# Gross Profit Ratio

Gross profit ratio is the ratio that shows the total amount of profit that will be earned by a company by selling its products and services. The gross profit ratio is the ratio that shows the total profit before subtracting administrative expenses, operational expense and other expenses from the gross profit. This ratio measures the ability of a business to produce and sell product in a cost effective and efficient manner.

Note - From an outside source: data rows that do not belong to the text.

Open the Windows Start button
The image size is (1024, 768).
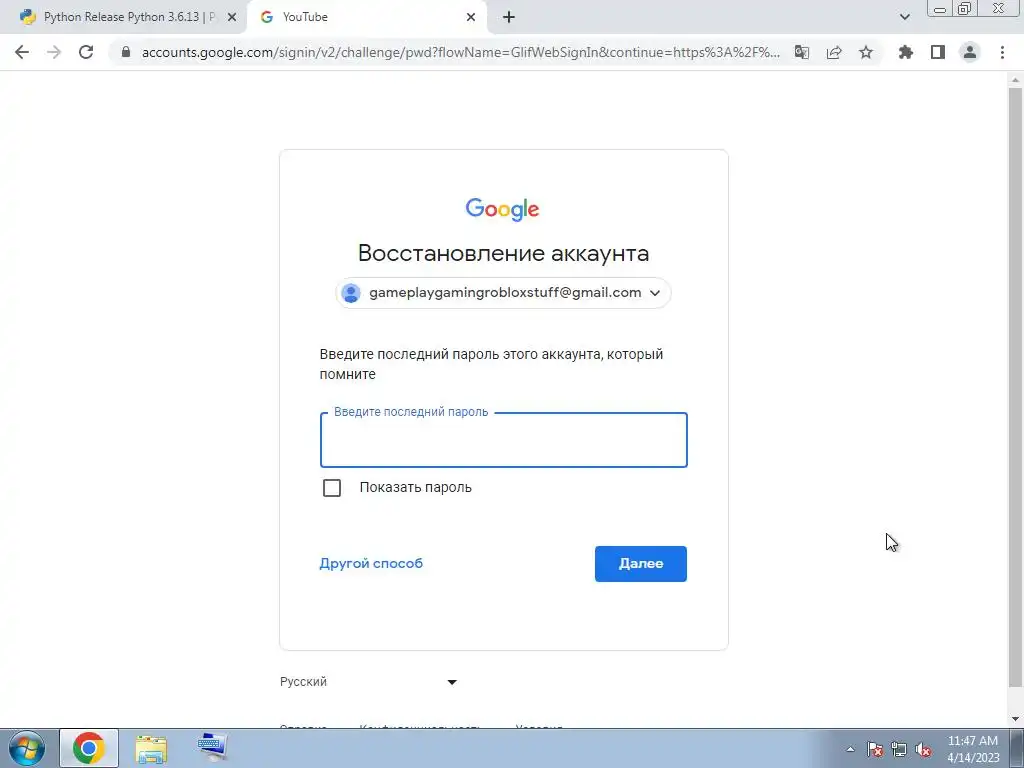pyautogui.click(x=26, y=748)
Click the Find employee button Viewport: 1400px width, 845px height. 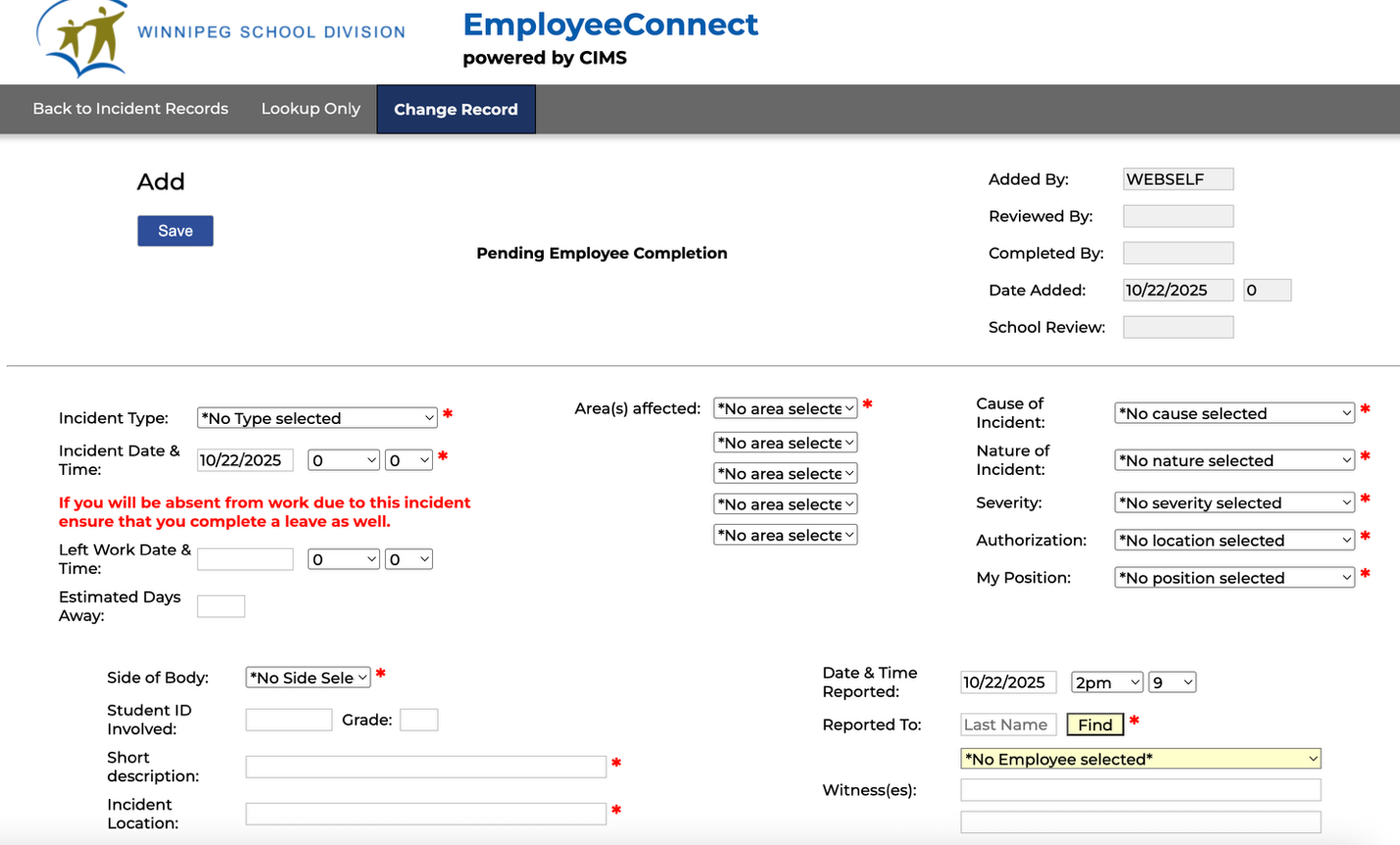tap(1094, 725)
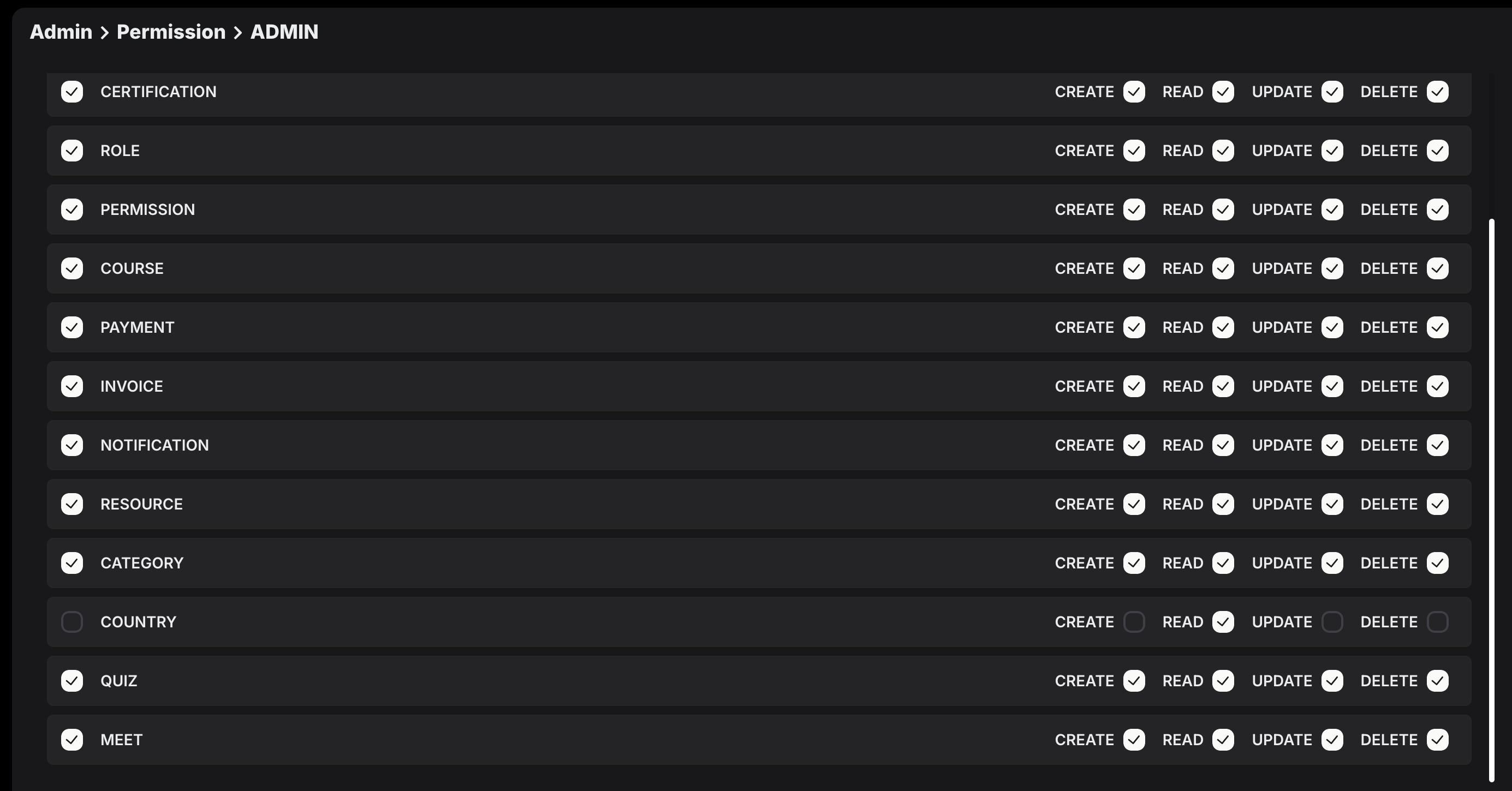Viewport: 1512px width, 791px height.
Task: Toggle READ permission for CATEGORY
Action: 1223,564
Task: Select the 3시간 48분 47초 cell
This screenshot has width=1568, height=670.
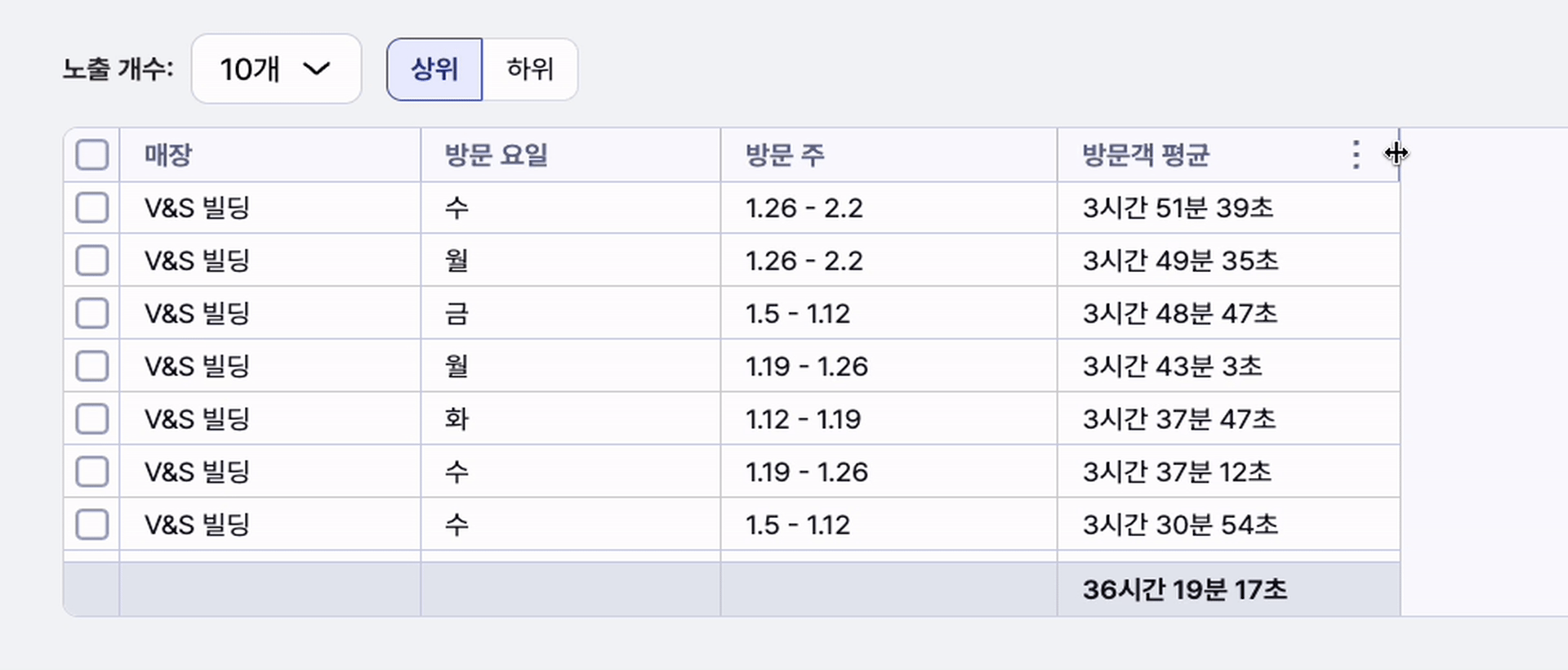Action: (1179, 313)
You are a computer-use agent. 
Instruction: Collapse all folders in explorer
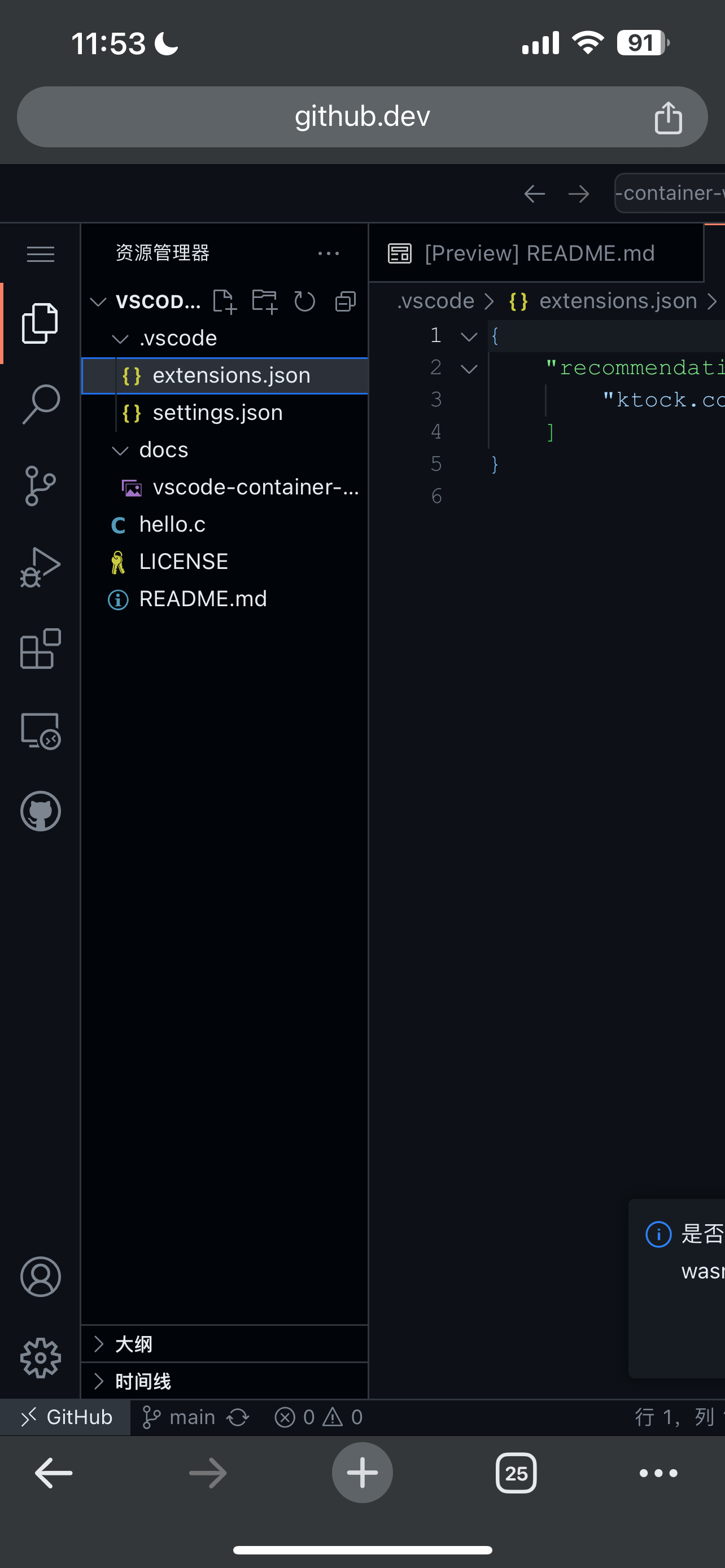coord(345,301)
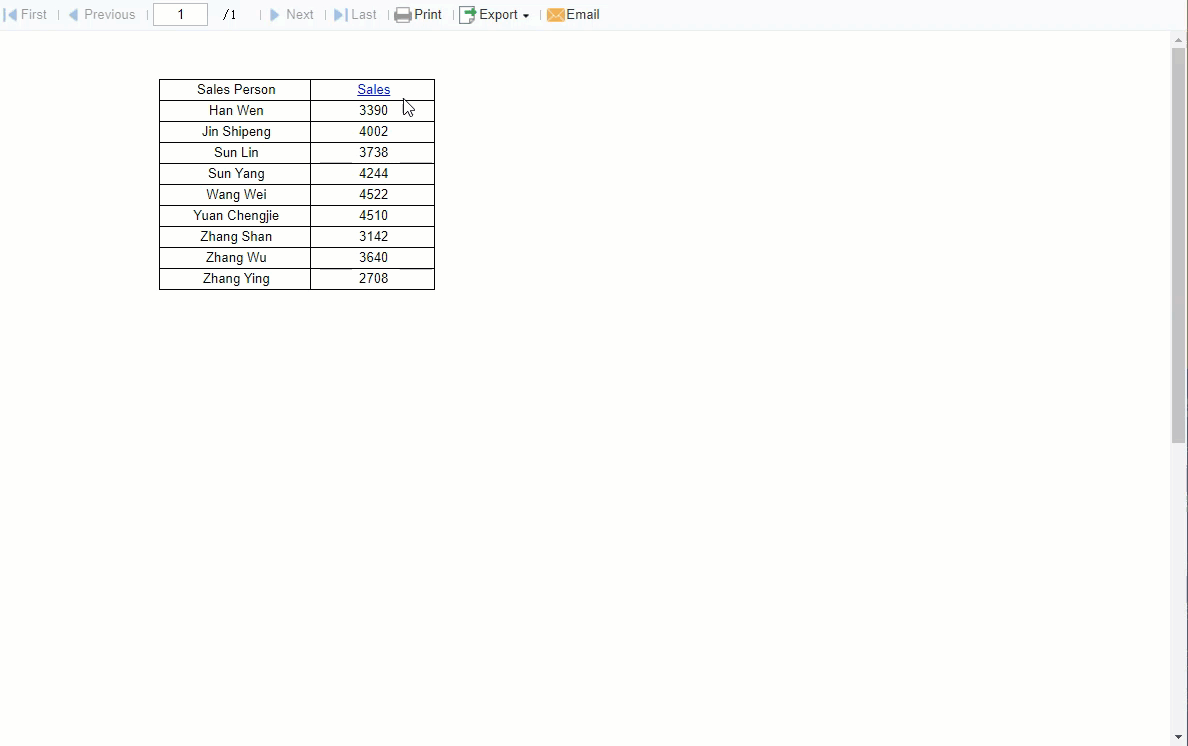
Task: Click the orange envelope Email icon
Action: tap(556, 14)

There are two approaches of calculating a gross profit ratio. The first approach is the simple where the cost of direct labor, material cost and cost of overheads is added to form total costs. The total costs are them subtracted from the total sales and the figure is divided with the total sales figure to get the gross profit ratio. The formula of gross profit ratio can be shown as under:-

Gross Profit Ratio = Sales – (Cost of labor+ cost of materials+ cost of overheads)/ Total Sales

Another approach to calculate gross profit ratio is that only the direct materials cost is subtracted from the total sales and the figure is divided with total sales. The formula of this approach can be shown as under:-

Gross Profit Ratio = Sales – Material Cost/ Sales

Gross profit ratio helps the management to take decisions regarding the profitable and unprofitable products and help a business in tracking trend line that which products are performing well in the market and helping in increasing the gross profit of a company.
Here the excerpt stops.